Film très fort signé Richard Berry, et véritable polar made in Marseille, L'immortel a de quoi plonger le spectateur en enfer, en lui offrant la quasi-certitude d'oublier tous ses problèmes pendant un certain temps. Mais le film souffre toutefois de certaines maladresses, même si l'ensemble reste convaincant par la réalisation soutenue. Il fait d'ailleurs penser à un autre film de Richard Berry, La boîte noire (un quasi-échec) avec José Garcia tant il nous permet de saisir la situation précaire d'un homme condamné par son passé, emprisonné par des chaînes invisibles.
L'action se double d'une interrogation philosophique sur l'identité : jusqu'où peut-on être libre de son passé et devenir quelqu'un d'autre ? Au niveau du rythme, on est happé tout de suite dans l'action qui démarre à fond et la tension qui jamais ne se relâche, mais les scènes très violentes (les 22 balles dans le corps) qui se répètent semblent inutiles et fatigantes, bien qu'inévitables dans ce genre de polar viril. Le scénario, venu d'un roman de Franz-Olivier Giesbert, inspiré d'une histoire vraie, fait planer très haut, et l'angoisse créée vient du fait qu'il n'y a pas d'échappatoire.

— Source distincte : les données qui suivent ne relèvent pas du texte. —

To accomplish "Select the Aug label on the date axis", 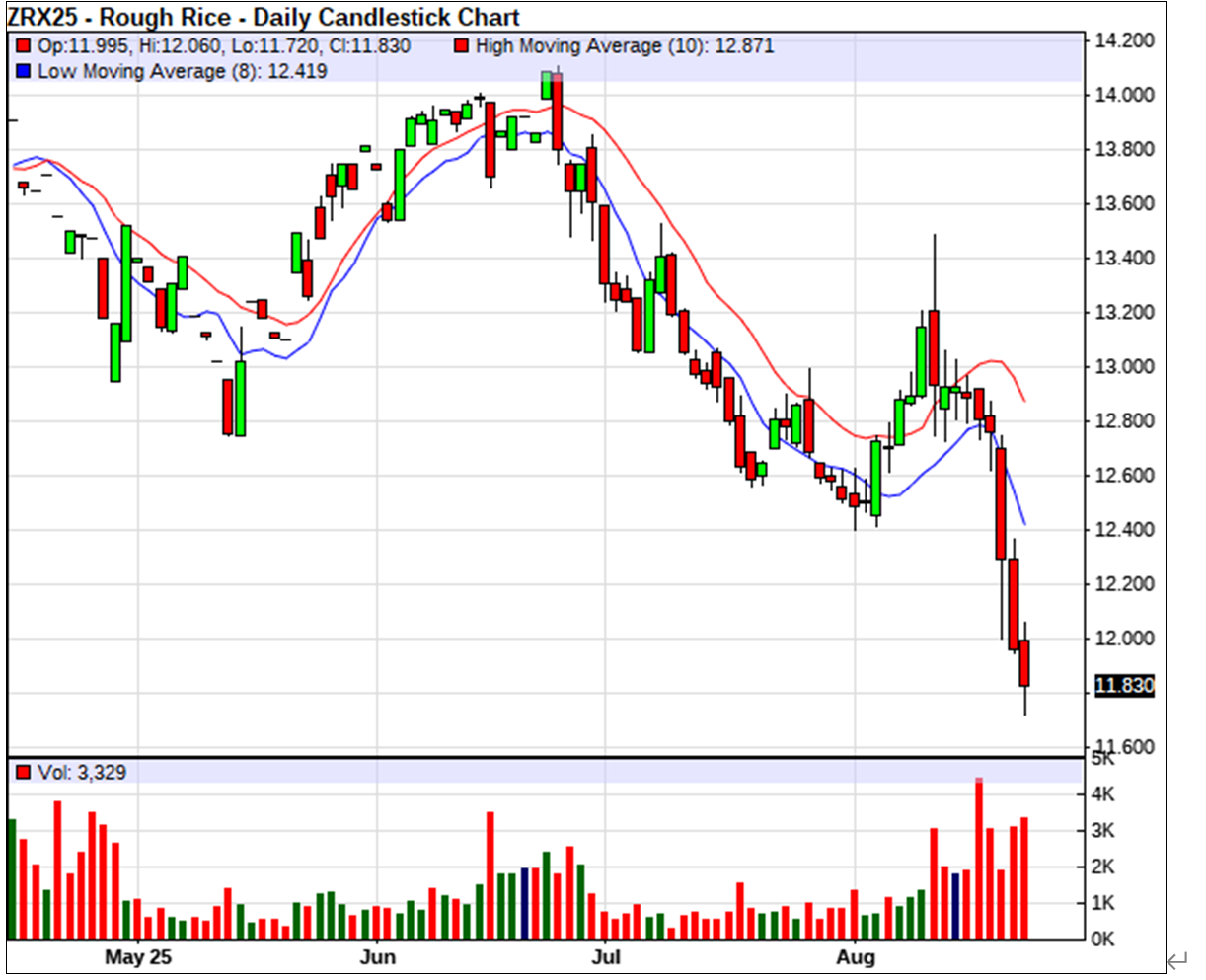I will click(x=855, y=958).
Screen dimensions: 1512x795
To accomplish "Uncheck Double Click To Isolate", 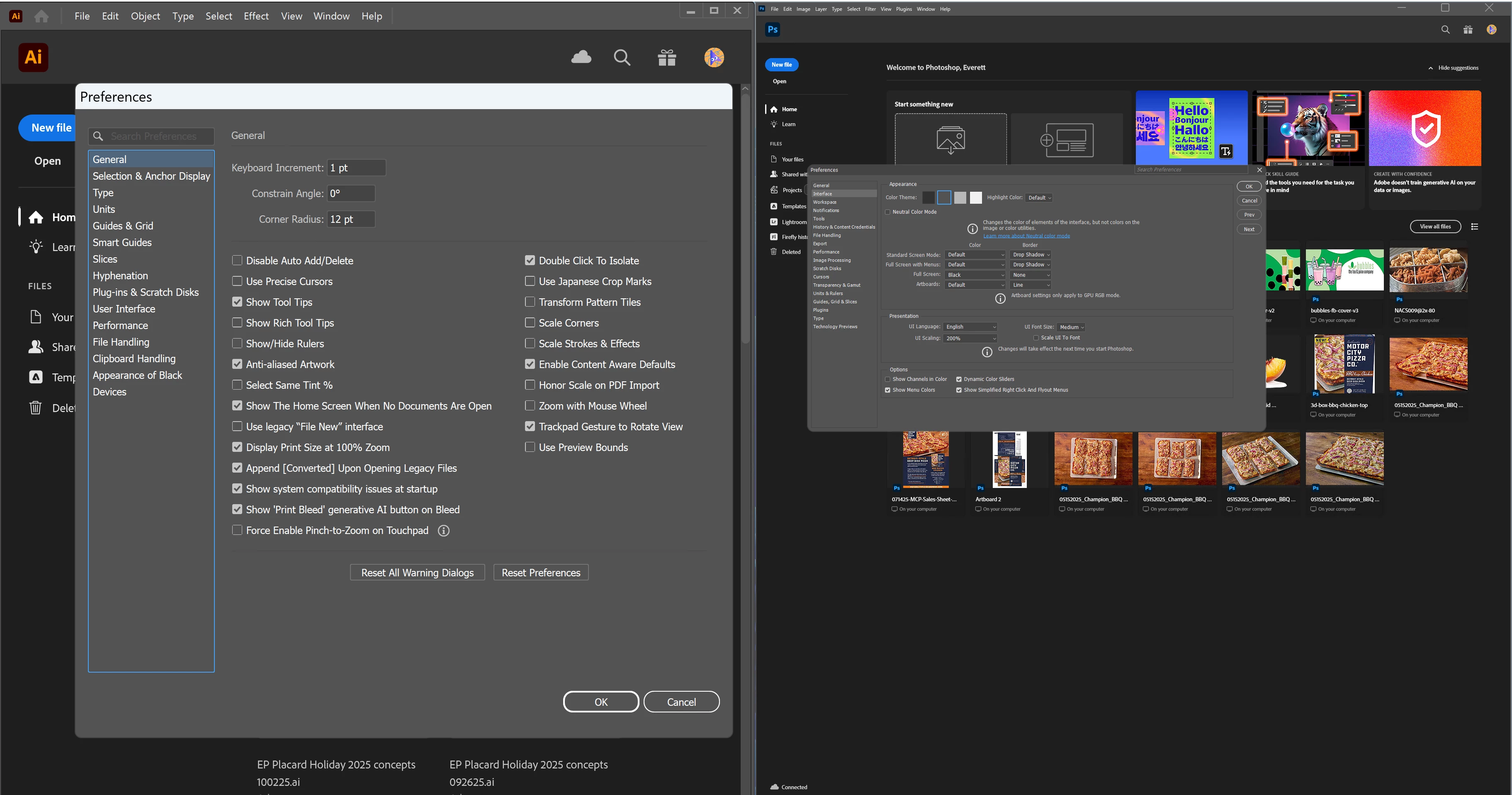I will 530,260.
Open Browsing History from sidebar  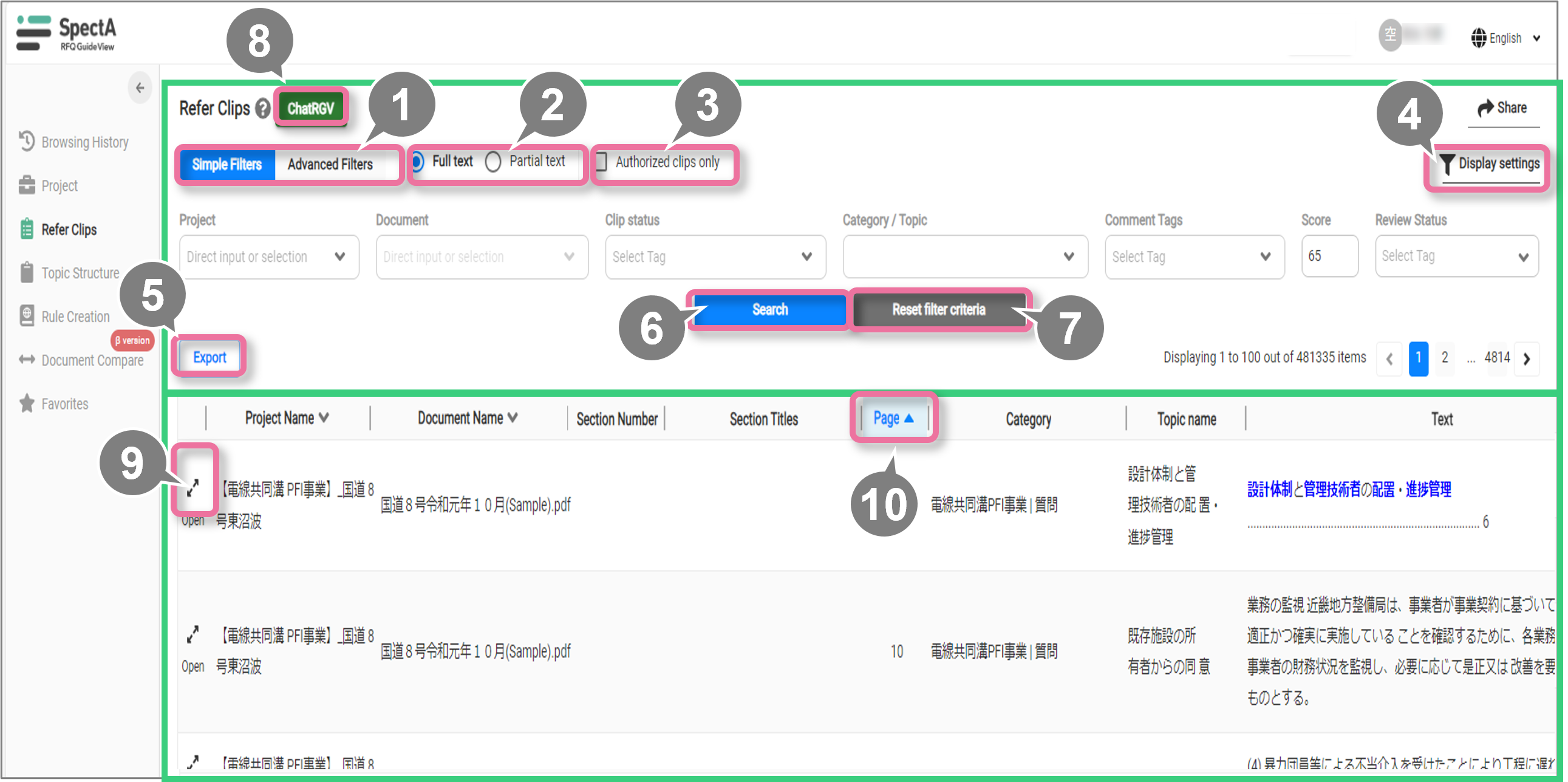click(84, 142)
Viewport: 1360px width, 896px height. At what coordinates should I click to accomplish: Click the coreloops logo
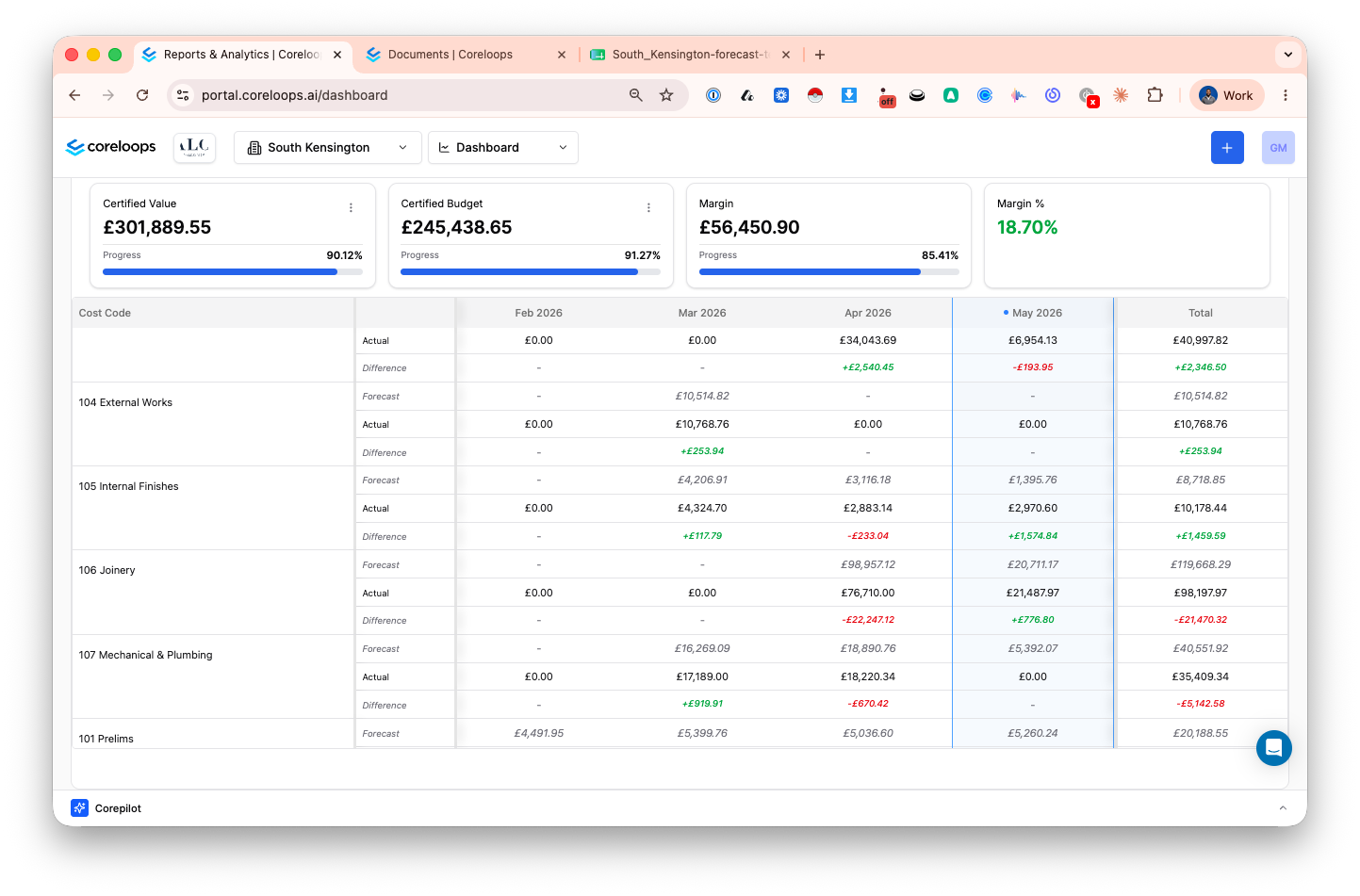pyautogui.click(x=110, y=147)
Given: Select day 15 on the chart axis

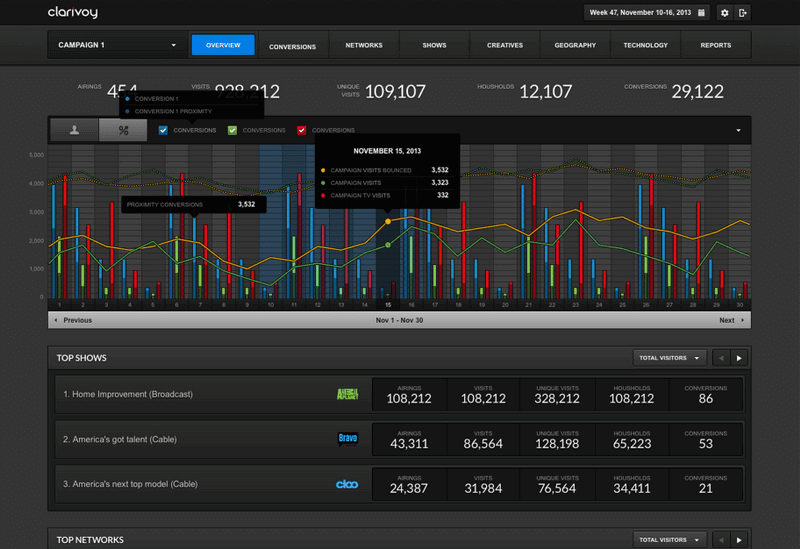Looking at the screenshot, I should 387,305.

Jean Reno brille parmi les erreurs de casting
La prestation de Jean Reno ne souffre pas de paresse et renvoie à l'un de ses meilleurs rôles, dans Les Rivières pourpres, même s'il est décevant de voir que le personnage n'est pas aussi complexe et subtil. Il est simplement un homme qui cherche à se venger de ses poursuivants et à retrouver ses enfants en suivant une trame très classique des films noirs, classique mais efficace. En revanche, le choix de Kad Merad relève d'une erreur de casting assez plombante : l'acteur comique a maintes fois prouvé son talent mais il n'est clairement pas à sa place dans ce polar. Cerise sur le sundae des erreurs de casting, Marina Foïs en flic femme vaguement alcoolique réussit encore moins à convaincre que les policiers lâches du film Complices.
En étant trop classique, l'ensemble manque de mystère et n'a pas le mérite de créer un univers énigmatique comme le faisait Pars vite et reviens tard par exemple. Mais L'immortel a l'avantage de déplacer le polar à Marseille en l'adaptant au monde moderne, accentuant la dimension réaliste du film. Le projet ambitieux de reprendre une histoire réelle en la transposant dans un milieu inventé à 100% est donc une réussite. Le film est d'une puissance remarquable, même s'il n'évite pas certains écueils de violence en voulant imiter Le parrain. Il prouve toutefois que le polar français est loin d'être mort.